Provided information:
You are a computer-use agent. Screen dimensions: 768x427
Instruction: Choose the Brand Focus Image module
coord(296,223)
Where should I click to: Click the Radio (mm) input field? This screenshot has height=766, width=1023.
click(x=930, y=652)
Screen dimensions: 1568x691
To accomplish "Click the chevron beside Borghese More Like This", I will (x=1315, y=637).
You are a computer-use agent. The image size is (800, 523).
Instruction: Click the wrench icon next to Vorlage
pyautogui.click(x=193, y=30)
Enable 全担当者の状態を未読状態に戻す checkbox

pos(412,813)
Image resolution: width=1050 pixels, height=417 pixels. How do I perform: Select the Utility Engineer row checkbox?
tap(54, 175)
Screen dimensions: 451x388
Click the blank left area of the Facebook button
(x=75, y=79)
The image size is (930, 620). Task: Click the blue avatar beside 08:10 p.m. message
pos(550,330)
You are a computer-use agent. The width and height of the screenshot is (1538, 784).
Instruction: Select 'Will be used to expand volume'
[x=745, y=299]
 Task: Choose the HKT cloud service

What you are asked to do:
What you give back should be the lines from the one with "Screen dimensions: 451x388" to the end of the data, copied exactly, both ends included.

Your response:
Screen dimensions: 451x388
Click the blank left area of the Facebook button
(x=75, y=79)
The image size is (930, 620). Task: Click the blue avatar beside 08:10 p.m. message
pos(550,330)
You are a computer-use agent. The width and height of the screenshot is (1538, 784).
Instruction: Select 'Will be used to expand volume'
[x=745, y=299]
 Task: Choose the HKT cloud service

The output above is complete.